◆ Work to be completed ◆
Exactly as written, reproduce the lines from the beginning of the data through the line containing "The height and width of the screenshot is (457, 747)."; the pictures are not reproduced.

[Stored data]
##############################

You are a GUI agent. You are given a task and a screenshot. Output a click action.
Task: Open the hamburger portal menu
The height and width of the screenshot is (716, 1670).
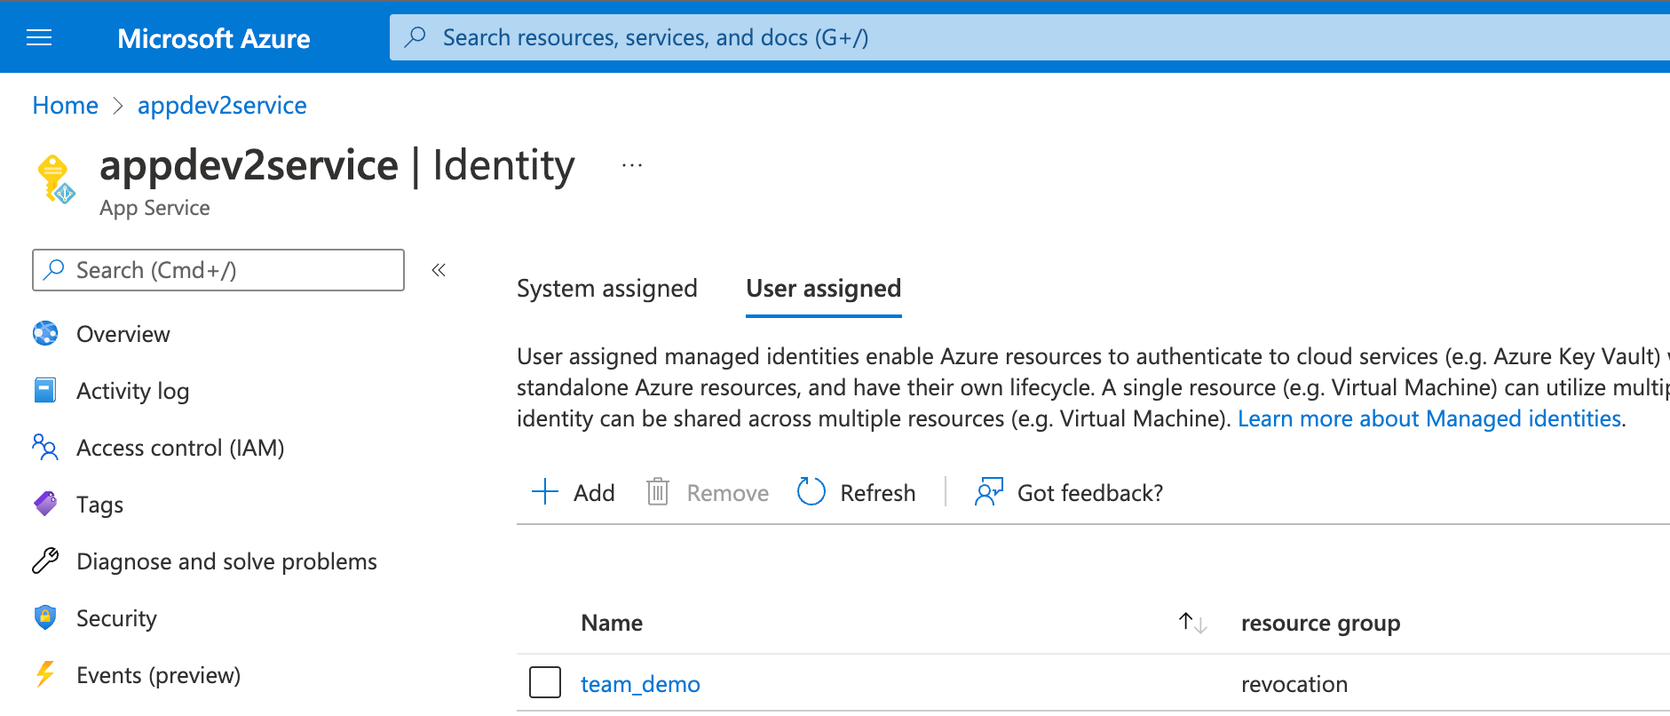[x=39, y=37]
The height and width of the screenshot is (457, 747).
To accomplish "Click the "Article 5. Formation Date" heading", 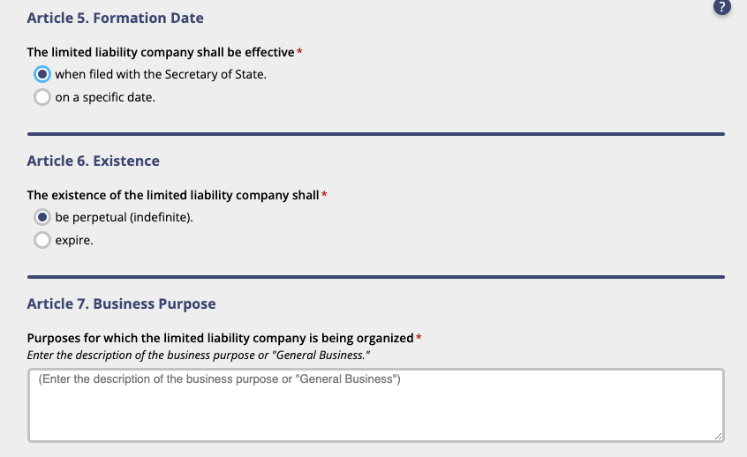I will pyautogui.click(x=116, y=19).
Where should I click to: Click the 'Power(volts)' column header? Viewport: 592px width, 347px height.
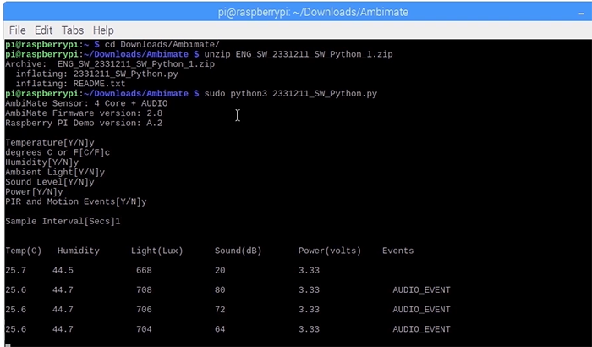329,251

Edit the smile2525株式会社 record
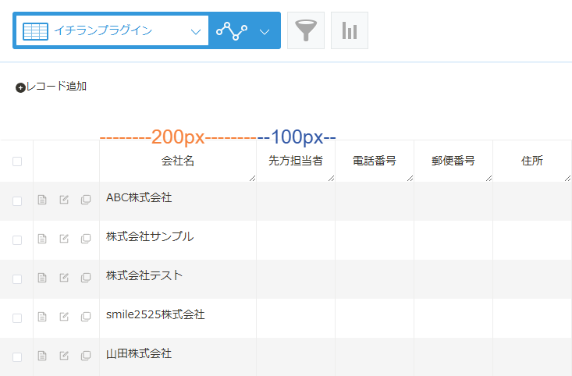[64, 317]
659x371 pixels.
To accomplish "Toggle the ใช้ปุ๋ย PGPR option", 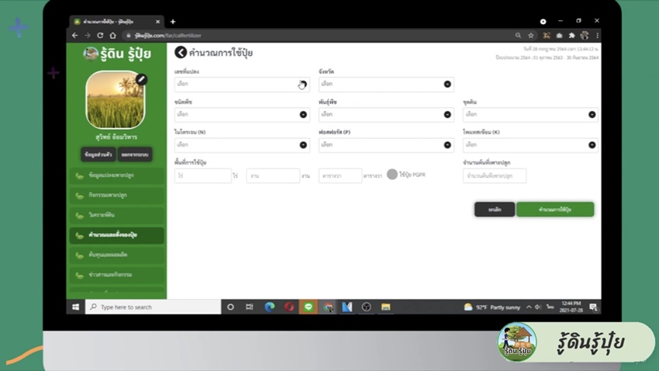I will [x=392, y=175].
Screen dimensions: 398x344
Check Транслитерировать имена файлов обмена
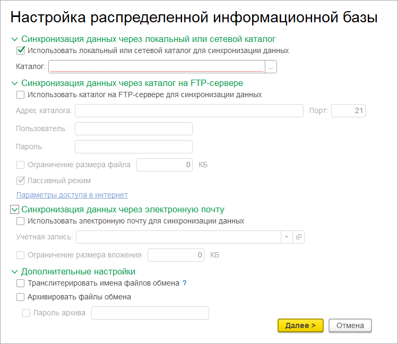click(x=21, y=283)

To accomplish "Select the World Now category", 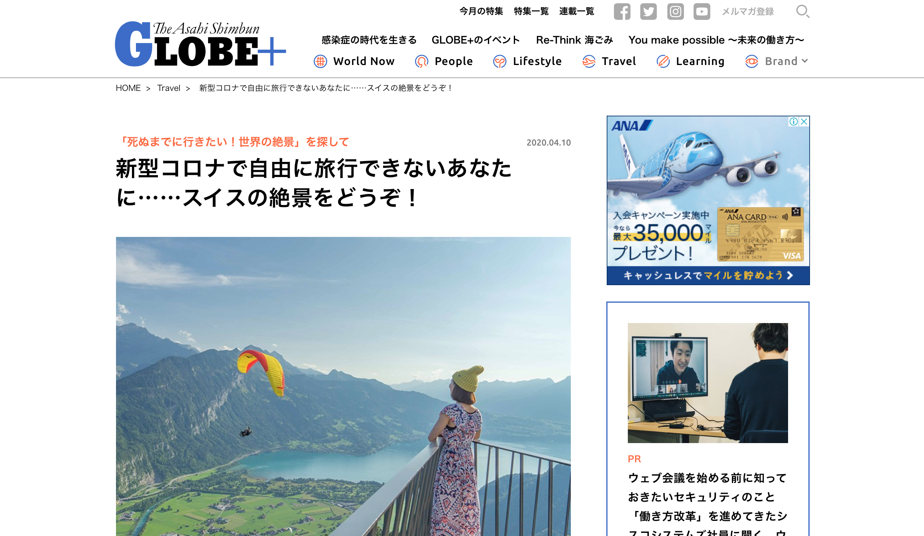I will click(354, 61).
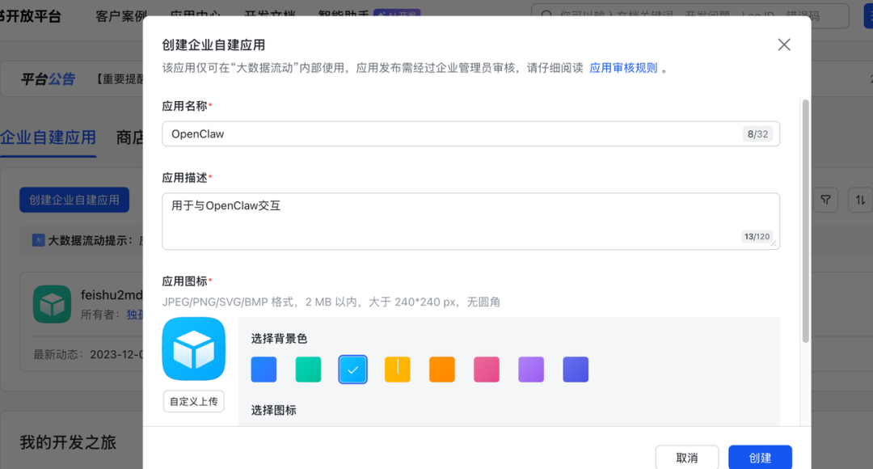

##############################

◆ Answer for the task ◆
You are a GUI agent. You are given a task and a screenshot. Output a click action.
Task: Open the hamburger portal menu
The height and width of the screenshot is (716, 1670).
[x=39, y=37]
The height and width of the screenshot is (457, 747).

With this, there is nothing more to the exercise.